Why did I decide to study abroad in Italy?
The real question should be, how could I not study abroad in Italy?!
1 Heritage: I have always been drawn to Italy because of my heritage. My mother always spoke fondly of the “Old Timers” as she referred to her relatives from Italy. I was really curious to know where my ancestors had come from. Also, Italian was my late grandfather’s first language, so I felt learning Italian would be a beautiful way to honor his memory and continue his legacy.
2 My university degree: My undergrad degree is in International Affairs (sounds kind of seductive, right?), so I took mostly political science and language courses. By my last year of university, I had completed all of the requirements for my major and just needed credits to graduate. So I thought, why not spend my last semester in Italy?
3 Scholarships: I received the millennium scholarship from the State of Nevada, which paid for *most* of my tuition with the exception of books and study abroad expenses, which I justified as necessary for my degree. In addition, I had already studied abroad in France, so I received a small discount from my study abroad program.
Where did I study abroad?
I studied abroad for the 2005 Spring semester in Torino, Italy with USAC.
What classes did I take?
It was a dream semester for my to study exclusively Italian and also art history.
What did I love about Torino?
I really loved that Torino was not a touristy city, so I was able to use Italian at restaurants and whenever I was out and about. The lack of English was really apparent to me when I took a trip to Florence , and I heard Americans on every corner.
We frequented the same restaurants and pubs, so by the end of my semester in Torino, it really felt like home. Not to mention, I was there in 2005 as the city was preparing to host the 2006 Winter Olympics, and they uncovered Roman ruins in one of the smaller piazzas. It was like a living museum! Torino was also in a great location, so I was able to take trips to Nice , France, Corsica, go skiing in nearby Limone, and visit Venice , Rome , and Florence.
Where did I live?
My program didn’t offer accommodations with host families because most people in Torino live in apartments. Dorms were also not an option, so we were all placed in apartments throughout my city.
I shared a tiny apartment with an American roommate from my program. It was centrally located off of Via Madama Cristina, one of the main roads, and in between Piazza Castello and the university. We were in the middle of the action, so our place was often the meeting point for dinner parties.
We had the sweetest landlords, an elderly couple who lived upstairs in our building. My roommate and I could barely speak Italian, and they didn’t speak any English, so our only common language was French. When I was sick they gave me medicine, and they gave us a book about Torino as a going away present, which was so thoughtful.
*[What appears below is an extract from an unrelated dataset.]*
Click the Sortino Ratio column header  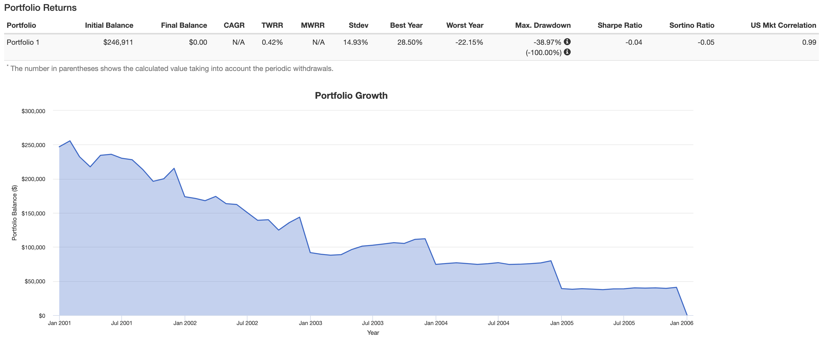[x=691, y=25]
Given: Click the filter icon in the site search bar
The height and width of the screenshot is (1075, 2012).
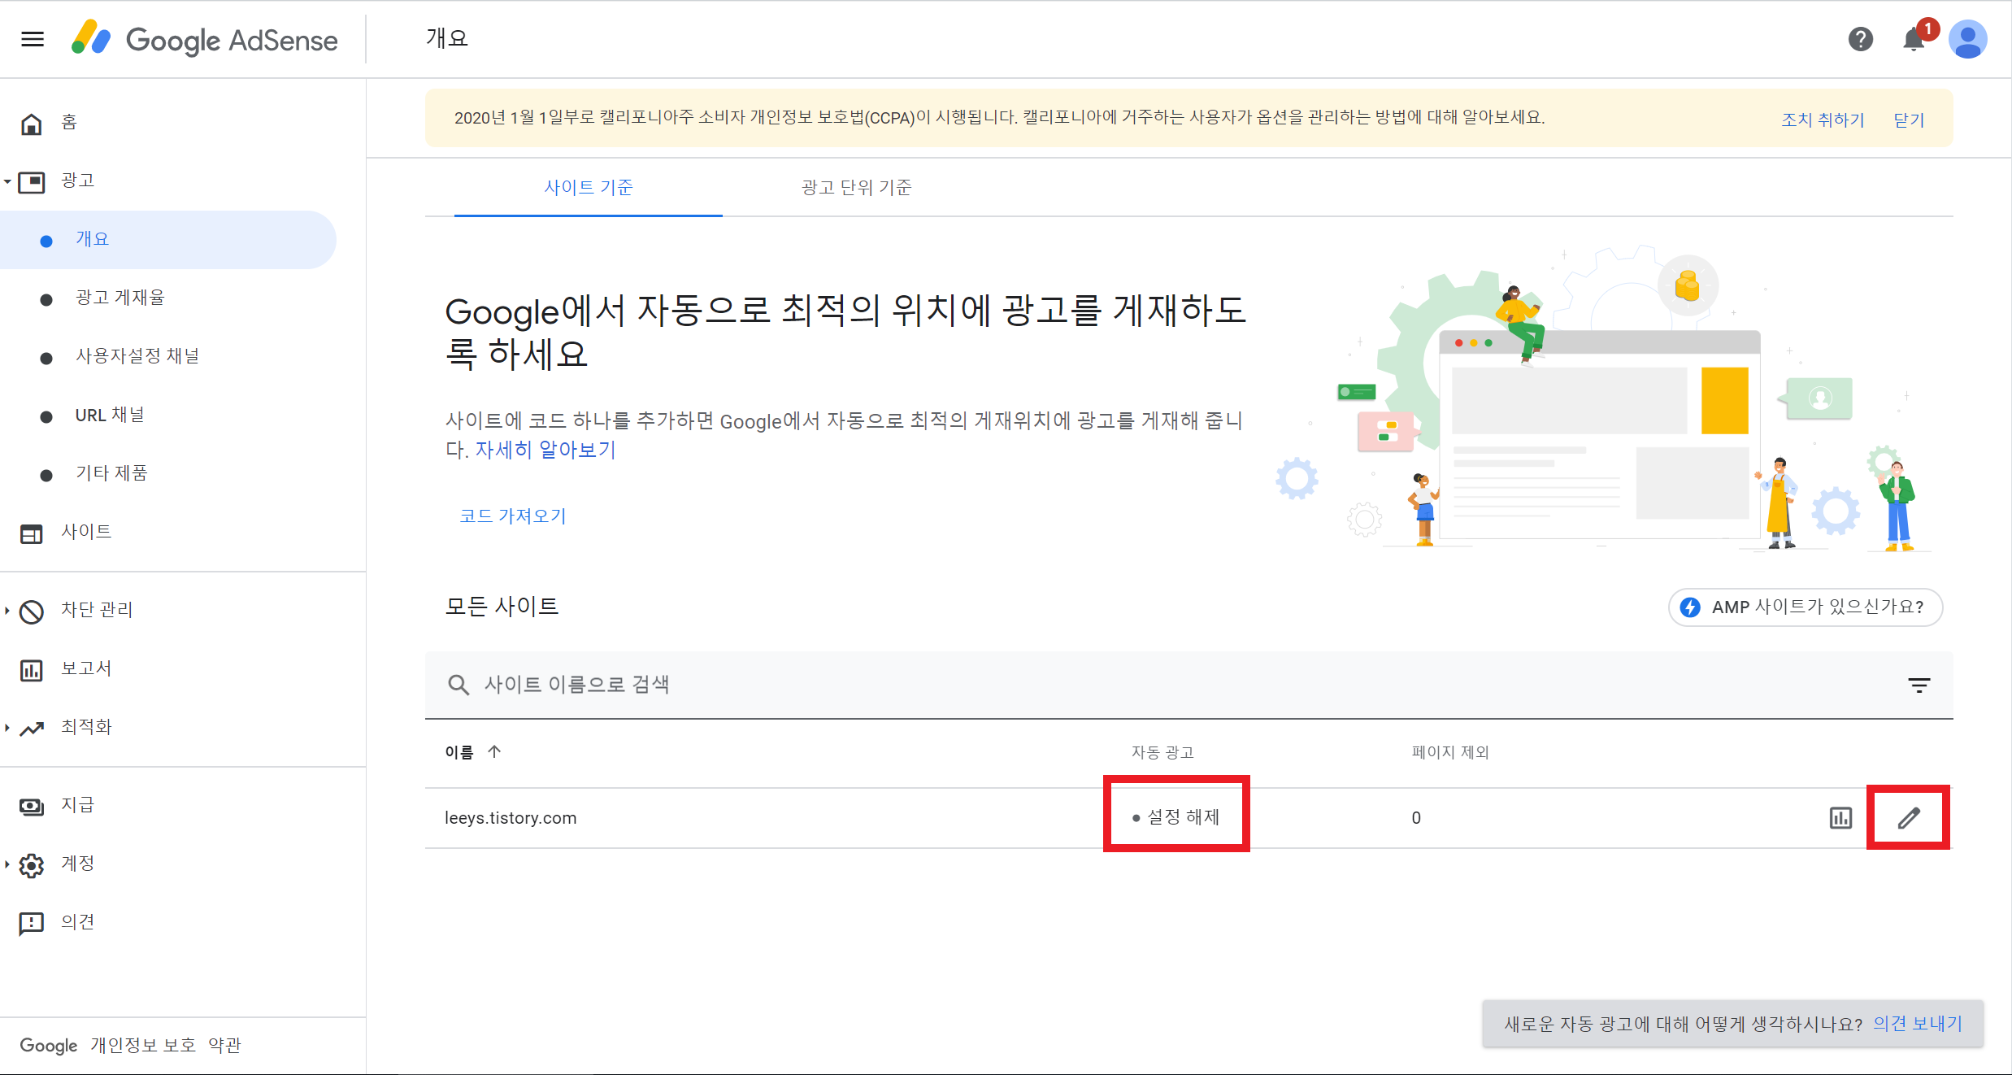Looking at the screenshot, I should 1919,685.
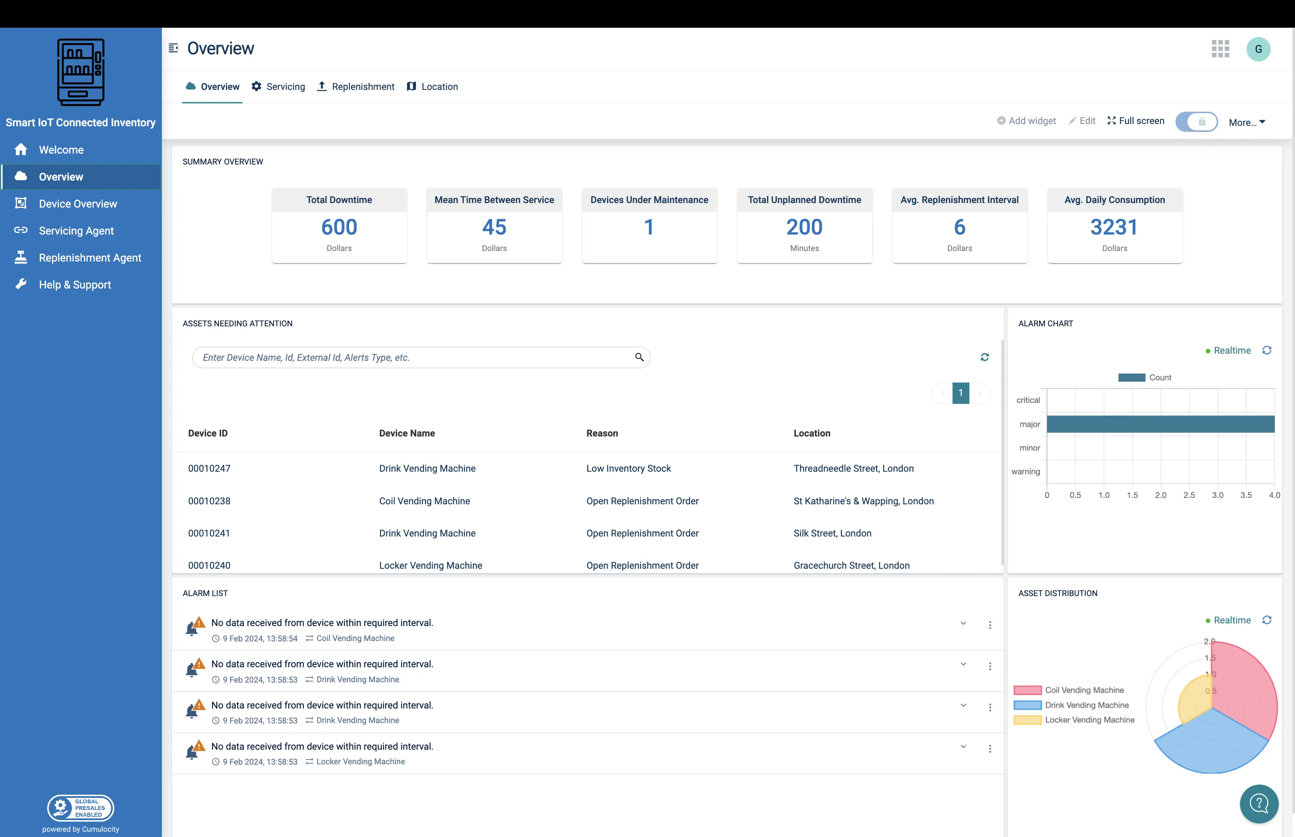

What was my favorite memory?
I actually really loved going to Italian class. There was a cafeteria on campus where we could get the best cappuccinos, and our class always ended up chatting over coffee. My teacher even took our class out to dinner, and that’s when I started feeling really at home and connected to the culture. We also had an Italian tutor, one of the local students, who arranged dinner parties for us frequently. I learned that the the best way to learn a language was with friends over the dinner table.
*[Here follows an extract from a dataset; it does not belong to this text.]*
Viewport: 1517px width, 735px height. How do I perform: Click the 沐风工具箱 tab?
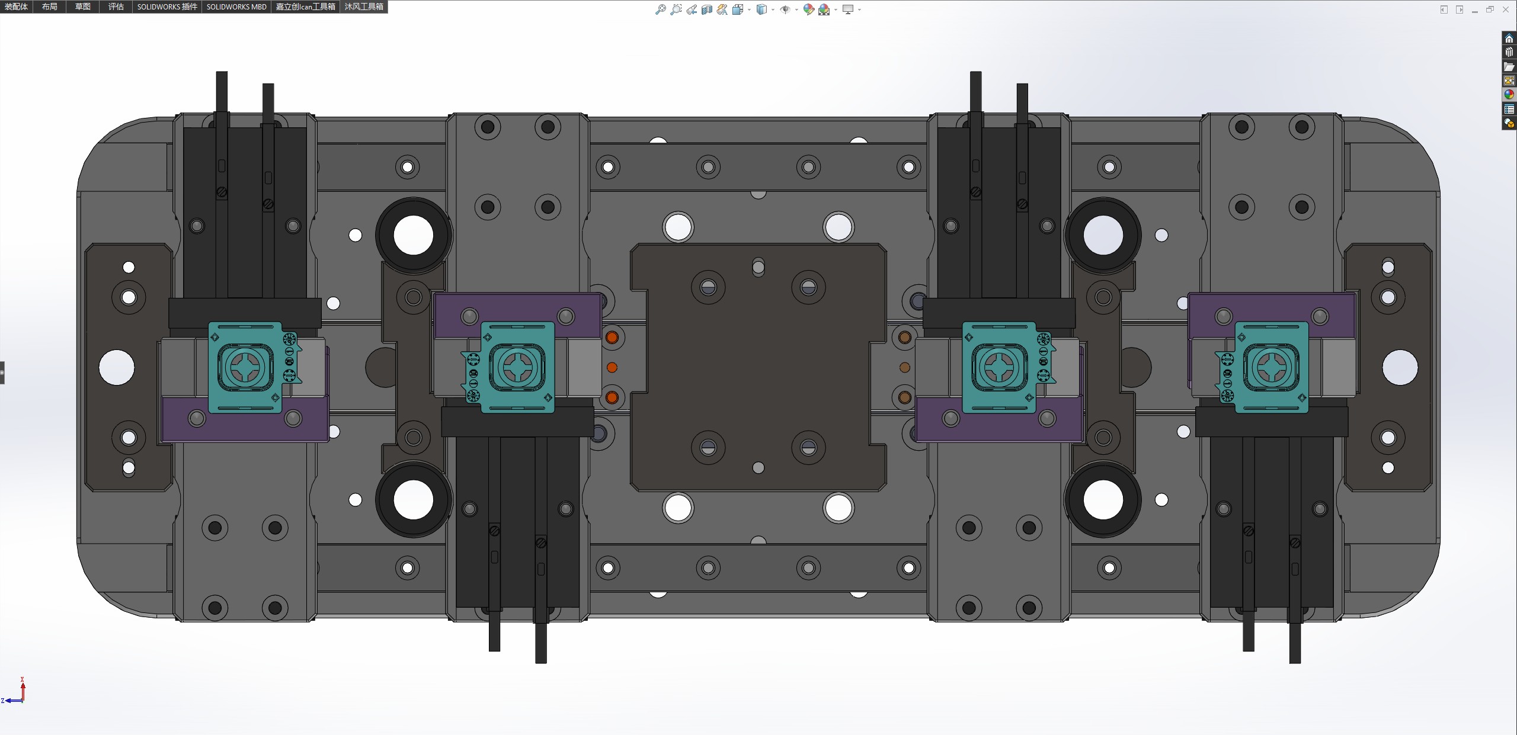(x=364, y=7)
What would I have done differently?
I would have done my entire degree in Italy (like Tia Taylor). I am not sure if that was an option at the time, but now there are many universities in Italy that offer degrees in English that do not cost an arm and a leg like they do in the States.
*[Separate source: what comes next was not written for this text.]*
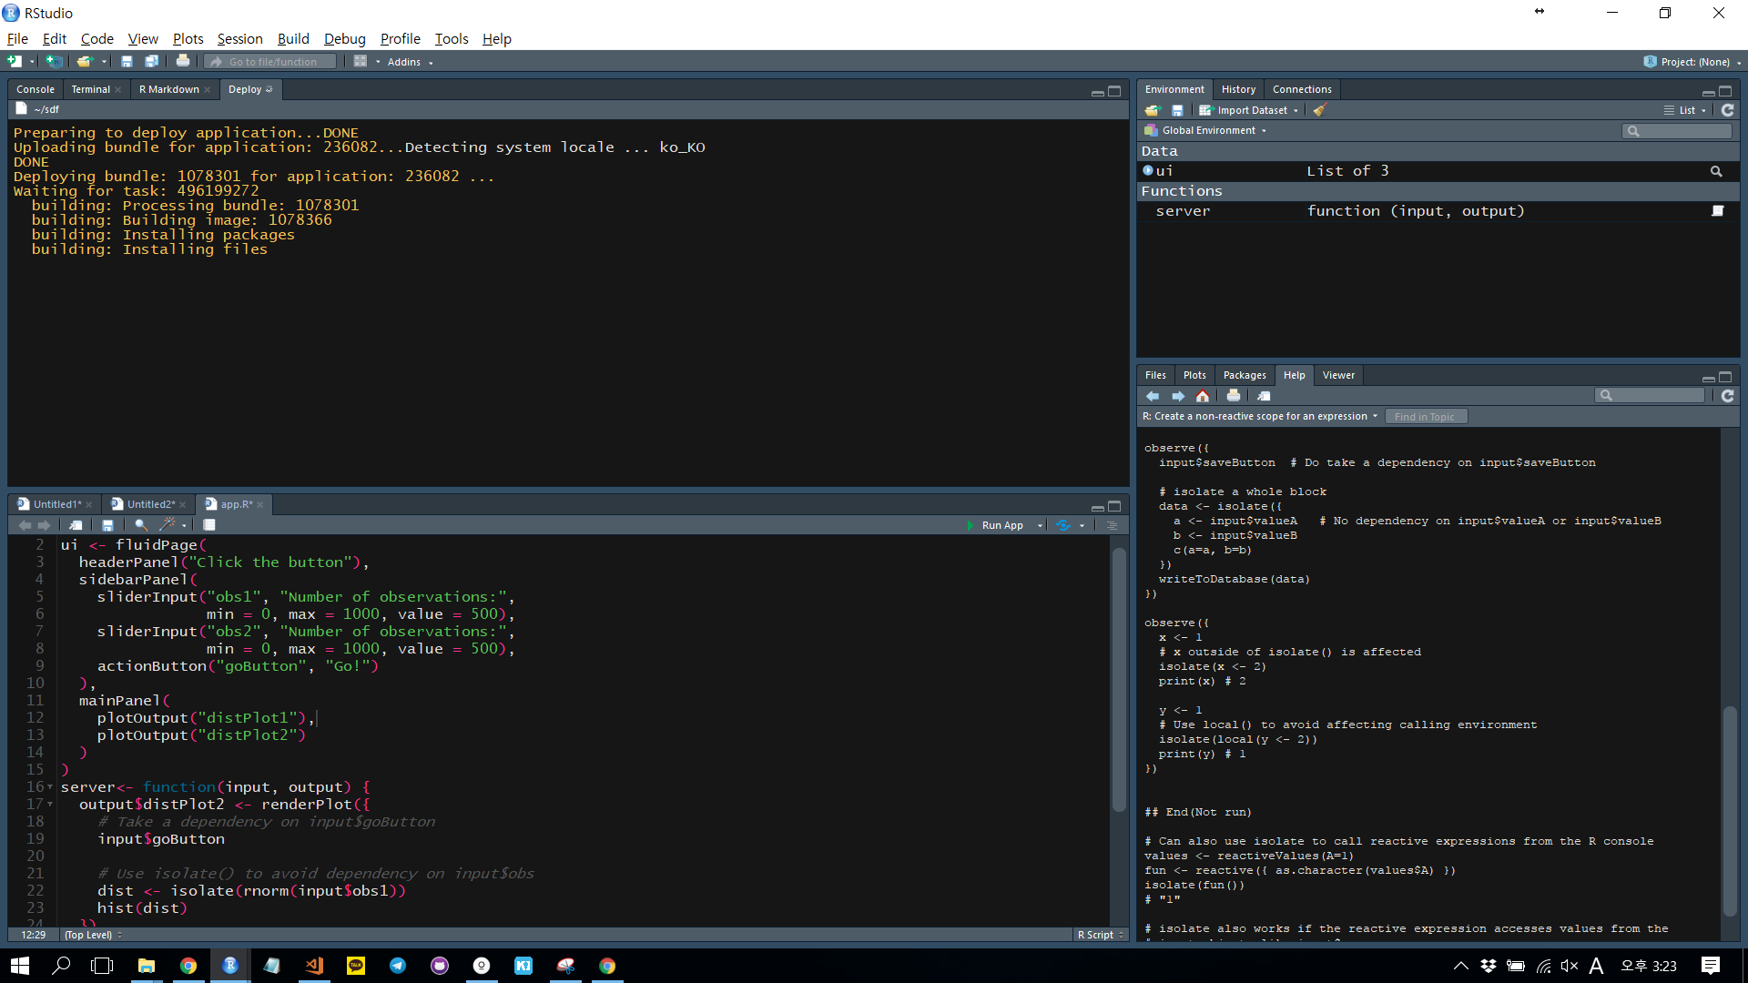This screenshot has width=1748, height=983.
Task: Click the compile report notebook icon
Action: pyautogui.click(x=209, y=525)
I would have started with learning Italian better before I left, which is a lot easier to do nowadays through YouTube and Italki). I was quite shy, and adjusting to a new culture and city was overwhelming enough without adding the pressure of learning another language. In Italy, I would have made an effort to get out of my comfort zone more and really learn Italian well (which is why I studied abroad in the first place). Most of my friends were American or Italians who spoke English. I would have been more proactive in seeking out opportunities to speak Italian.
How did studying in Italy change my life?
I had wonderful teachers in both France and Italy when I studied abroad, and it’s really because of them that I felt comfortable abroad and connected to the culture. I was so inspired that I decided to become a language teacher myself! My original career plan was to be a diplomat, and after studying abroad, I realized that the best way to create peace and understanding among cultures is through language.